Provided data »
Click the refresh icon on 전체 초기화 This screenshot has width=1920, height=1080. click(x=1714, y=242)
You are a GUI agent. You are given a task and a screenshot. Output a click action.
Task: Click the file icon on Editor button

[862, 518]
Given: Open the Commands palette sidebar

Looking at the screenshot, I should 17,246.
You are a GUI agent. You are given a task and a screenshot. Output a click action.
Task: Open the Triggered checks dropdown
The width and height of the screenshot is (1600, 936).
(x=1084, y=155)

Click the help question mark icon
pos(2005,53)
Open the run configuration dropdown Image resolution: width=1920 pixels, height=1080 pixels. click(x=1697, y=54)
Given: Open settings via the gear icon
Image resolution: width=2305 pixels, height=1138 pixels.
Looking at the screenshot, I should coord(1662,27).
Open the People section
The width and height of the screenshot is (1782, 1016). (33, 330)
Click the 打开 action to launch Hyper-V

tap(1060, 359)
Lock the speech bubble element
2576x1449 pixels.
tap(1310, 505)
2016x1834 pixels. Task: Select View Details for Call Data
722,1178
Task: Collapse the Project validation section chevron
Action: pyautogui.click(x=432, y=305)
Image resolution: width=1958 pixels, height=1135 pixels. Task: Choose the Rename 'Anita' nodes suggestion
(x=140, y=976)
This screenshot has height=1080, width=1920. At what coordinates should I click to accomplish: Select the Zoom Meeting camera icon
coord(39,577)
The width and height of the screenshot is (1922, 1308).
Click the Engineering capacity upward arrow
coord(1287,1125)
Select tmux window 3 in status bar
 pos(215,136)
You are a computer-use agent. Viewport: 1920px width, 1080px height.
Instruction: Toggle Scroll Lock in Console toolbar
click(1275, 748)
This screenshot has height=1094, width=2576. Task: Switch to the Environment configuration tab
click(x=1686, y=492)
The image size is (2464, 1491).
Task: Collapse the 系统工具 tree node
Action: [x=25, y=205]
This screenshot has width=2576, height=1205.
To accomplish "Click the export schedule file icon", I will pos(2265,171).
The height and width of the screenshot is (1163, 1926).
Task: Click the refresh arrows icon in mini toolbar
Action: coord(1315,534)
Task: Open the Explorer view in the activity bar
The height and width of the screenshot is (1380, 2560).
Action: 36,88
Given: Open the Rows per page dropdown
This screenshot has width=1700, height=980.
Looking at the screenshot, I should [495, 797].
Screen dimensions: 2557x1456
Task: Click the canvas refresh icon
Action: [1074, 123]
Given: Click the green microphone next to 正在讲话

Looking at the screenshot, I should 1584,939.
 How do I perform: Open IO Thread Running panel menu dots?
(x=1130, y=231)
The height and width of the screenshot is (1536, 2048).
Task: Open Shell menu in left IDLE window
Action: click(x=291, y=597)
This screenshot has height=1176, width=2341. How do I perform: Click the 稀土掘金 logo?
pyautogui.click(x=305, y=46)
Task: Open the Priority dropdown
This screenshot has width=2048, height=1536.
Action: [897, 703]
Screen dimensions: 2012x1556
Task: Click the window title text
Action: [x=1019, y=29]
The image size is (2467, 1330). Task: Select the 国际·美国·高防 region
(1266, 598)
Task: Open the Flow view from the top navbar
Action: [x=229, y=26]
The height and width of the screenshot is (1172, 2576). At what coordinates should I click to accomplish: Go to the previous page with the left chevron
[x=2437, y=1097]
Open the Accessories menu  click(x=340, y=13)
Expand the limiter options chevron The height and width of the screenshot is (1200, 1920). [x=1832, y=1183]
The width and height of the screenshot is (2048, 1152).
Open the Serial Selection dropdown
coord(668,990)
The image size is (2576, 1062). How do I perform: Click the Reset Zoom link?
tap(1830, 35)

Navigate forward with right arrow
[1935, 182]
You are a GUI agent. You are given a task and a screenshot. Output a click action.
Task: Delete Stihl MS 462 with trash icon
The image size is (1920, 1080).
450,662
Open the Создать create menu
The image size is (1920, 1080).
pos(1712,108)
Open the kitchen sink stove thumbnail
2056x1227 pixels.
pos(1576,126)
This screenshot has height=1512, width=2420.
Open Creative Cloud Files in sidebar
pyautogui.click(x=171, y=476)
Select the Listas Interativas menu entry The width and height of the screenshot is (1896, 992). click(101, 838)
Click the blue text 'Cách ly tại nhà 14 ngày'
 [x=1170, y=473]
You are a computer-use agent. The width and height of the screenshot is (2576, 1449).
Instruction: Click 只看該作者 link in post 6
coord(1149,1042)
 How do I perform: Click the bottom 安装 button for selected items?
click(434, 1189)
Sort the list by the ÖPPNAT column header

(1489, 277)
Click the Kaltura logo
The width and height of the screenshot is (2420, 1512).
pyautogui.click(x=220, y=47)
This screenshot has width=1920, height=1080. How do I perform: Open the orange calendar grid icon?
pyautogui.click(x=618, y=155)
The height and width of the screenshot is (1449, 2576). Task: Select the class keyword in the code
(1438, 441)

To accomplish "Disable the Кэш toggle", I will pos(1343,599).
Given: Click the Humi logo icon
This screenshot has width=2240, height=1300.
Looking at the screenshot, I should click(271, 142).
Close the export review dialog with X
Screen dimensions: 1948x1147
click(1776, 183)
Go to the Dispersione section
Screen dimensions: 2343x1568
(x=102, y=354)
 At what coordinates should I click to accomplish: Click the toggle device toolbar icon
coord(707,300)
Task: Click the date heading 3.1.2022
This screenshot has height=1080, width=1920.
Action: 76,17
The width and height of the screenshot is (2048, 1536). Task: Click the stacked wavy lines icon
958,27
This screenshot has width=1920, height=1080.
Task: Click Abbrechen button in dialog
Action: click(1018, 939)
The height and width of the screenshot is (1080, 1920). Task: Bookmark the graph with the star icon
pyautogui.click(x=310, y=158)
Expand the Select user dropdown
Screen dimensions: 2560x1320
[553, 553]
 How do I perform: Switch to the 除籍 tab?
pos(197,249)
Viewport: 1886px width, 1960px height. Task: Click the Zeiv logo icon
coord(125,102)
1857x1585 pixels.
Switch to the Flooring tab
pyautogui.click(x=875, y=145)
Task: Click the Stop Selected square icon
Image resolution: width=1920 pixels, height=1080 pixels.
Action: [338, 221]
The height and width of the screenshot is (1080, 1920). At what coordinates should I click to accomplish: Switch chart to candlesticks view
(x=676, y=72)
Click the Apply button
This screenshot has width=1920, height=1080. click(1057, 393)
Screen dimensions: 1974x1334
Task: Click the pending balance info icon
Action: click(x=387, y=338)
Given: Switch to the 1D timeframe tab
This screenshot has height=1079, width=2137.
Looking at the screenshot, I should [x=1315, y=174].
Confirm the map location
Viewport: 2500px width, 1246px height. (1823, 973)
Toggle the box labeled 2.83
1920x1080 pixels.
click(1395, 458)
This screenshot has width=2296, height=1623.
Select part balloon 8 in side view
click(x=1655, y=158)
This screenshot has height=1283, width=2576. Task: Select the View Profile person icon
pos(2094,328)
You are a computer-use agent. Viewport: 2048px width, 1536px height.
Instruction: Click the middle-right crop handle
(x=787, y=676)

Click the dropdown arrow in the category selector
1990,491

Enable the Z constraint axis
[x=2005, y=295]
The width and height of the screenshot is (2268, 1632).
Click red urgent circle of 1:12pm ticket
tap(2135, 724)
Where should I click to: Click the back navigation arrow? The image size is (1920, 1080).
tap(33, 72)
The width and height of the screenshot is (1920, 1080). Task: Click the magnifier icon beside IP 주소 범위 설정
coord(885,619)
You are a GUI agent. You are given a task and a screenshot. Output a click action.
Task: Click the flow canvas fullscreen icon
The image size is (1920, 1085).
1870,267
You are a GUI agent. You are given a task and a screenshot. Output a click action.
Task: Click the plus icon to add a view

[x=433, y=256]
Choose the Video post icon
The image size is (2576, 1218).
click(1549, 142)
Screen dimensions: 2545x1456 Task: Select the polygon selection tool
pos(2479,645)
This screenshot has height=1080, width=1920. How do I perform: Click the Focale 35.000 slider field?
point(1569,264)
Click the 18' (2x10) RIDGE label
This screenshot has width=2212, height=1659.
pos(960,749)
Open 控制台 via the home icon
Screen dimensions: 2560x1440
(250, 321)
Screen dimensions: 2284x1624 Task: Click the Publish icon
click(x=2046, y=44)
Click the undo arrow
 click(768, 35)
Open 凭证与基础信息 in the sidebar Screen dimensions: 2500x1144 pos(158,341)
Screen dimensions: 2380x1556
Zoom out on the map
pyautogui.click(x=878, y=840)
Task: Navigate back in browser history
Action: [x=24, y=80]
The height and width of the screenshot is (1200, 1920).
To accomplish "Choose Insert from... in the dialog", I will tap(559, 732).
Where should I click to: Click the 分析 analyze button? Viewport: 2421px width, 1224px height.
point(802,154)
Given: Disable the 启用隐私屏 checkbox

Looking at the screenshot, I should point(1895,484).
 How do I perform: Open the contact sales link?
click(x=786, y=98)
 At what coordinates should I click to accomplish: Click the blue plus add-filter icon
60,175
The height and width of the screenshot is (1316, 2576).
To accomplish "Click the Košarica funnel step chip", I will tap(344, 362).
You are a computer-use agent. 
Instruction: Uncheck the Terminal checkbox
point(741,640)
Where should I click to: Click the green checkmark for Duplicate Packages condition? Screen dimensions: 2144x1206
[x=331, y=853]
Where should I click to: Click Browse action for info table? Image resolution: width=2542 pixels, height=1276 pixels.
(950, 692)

Description of the task » Lines holding "computer" are the ones to copy; find all of them in the listing.

Your solution »
You are a computer-use agent. Viewport: 1920px width, 1080px height.
You are a computer-use agent. The width and height of the screenshot is (2576, 1449).
You are a computer-use agent. Viewport: 2048px width, 1536px height.
You are a computer-use agent. 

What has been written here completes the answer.